Conselho Municipal garante preservação de bens históricos

Lilian Grasiela
| Tempo de leitura: 2 min

Com diversos casarões e prédios antigos, que revelam a riqueza histórica de Jaú (47 quilômetros de Bauru), o município criou, em 2003, um Conselho Municipal voltado para a preservação deste patrimônio. O Conppac/Jahu, formado por treze membros, já efetuou quatro tombamentos desde a sua implantação. Outros 492 imóveis foram inventariados pelo órgão, cada um deles com um grau específico de preservação.

O diretor do Departamento de Patrimônio Histórico da Secretaria de Cultura e Turismo de Jaú, o arquiteto Ricardo Dal’Bó, revela que a preservação do patrimônio histórico de Jaú está dividida em quatro escalas. “Se o bem tem algum caso memorável na história, ele passa a ter um grau mais alto, explica. “O grau um é o grau máximo, onde a exigência para qualquer tipo de intervenção de reforma ou pintura é bem maior. São os imóveis efetivamente tombados, registrados no livro de tombo.”

Nesse grau, encontram-se a Igreja Matriz, um armazém ferroviário situado próximo à Estação Rodoviária, o hidroavião Jaú e uma série de palmeiras seculares localizadas na entrada da antiga Fazenda Maria Luiza. De acordo com Dal’Bó, estão em processo de tombamento o Jaú Clube, projetado por Ramos de Azevedo, e um complexo que inclui a Santa Casa, a Delegacia Seccional e uma Capela, todos do início do século XX.

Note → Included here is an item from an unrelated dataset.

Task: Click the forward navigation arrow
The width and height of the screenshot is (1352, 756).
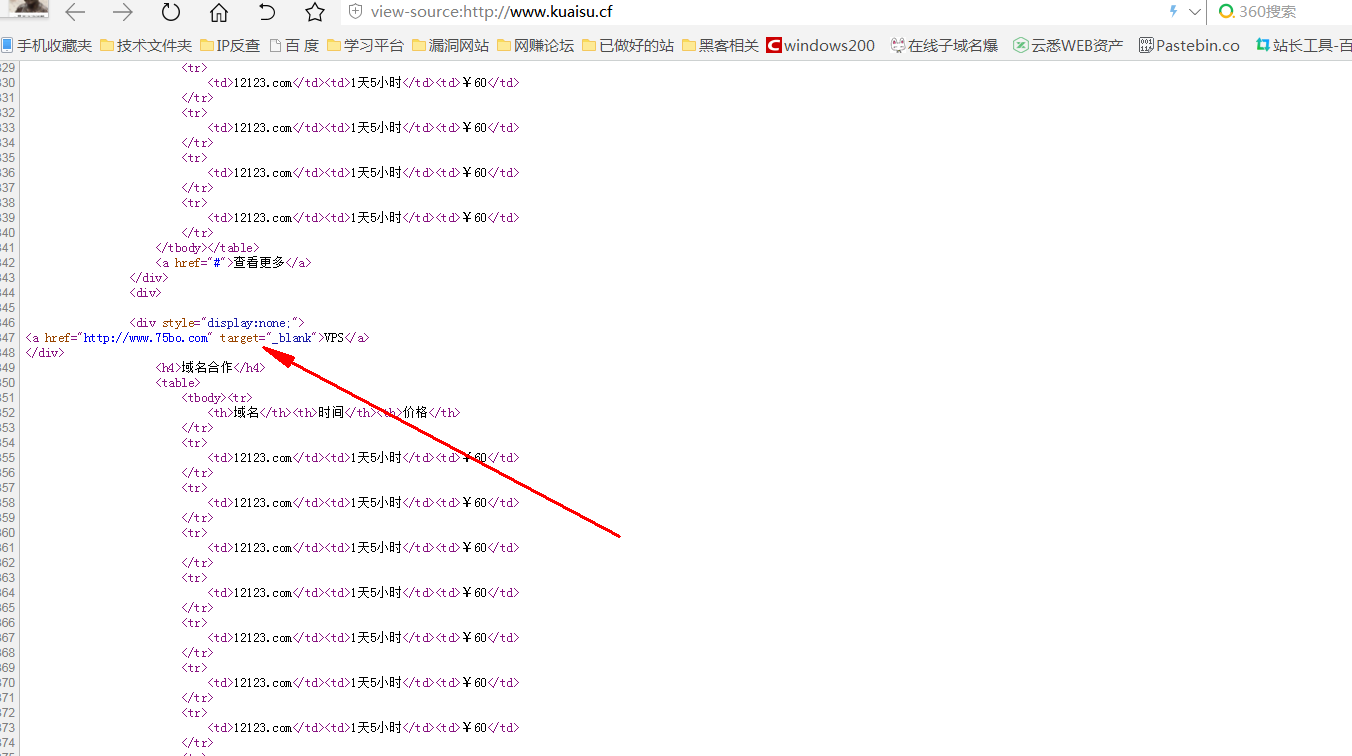Action: [x=123, y=12]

Na segunda escala, afirma o diretor, todas as características externas do imóvel devem ser preservadas. “Em alguns casos, características internas como escadarias, pisos e pintura também”, diz. Já no grau três, destaca, há uma maleabilidade maior do Conselho. “É um imóvel que não tem uma característica marcante como no grau dois ou um, mas merece preservação, com a possibilidade de algumas alterações na fachada”, explica.

A escala quatro, segundo Dal’Bó, refere-se apenas ao registro documental do patrimônio histórico, com o levantamento do desenho da planta baixa do imóvel e a fotografia de todos os detalhes do prédio, incluindo sua fachada e a dos imóveis vizinhos. “Se o proprietário quiser mudá-lo, fica a cargo dele”.

O diretor explica que Jaú possui ainda três bens tombados pelo Condephaat, sem que houvesse um pedido formal do município para isso. Um deles é o Hidroavião Jaú, que foi restaurado e tombado pelo órgão. Na década de 80, as escolas Pádua Salles e Major Prado, ambas construídas no início do século XX, também foram restauradas e automaticamente tombadas pelo Condephaat. “E estava em processo de tombamento a Estação Rodoviária, que é um projeto do João Batista Vila Nova Artigas”, conta.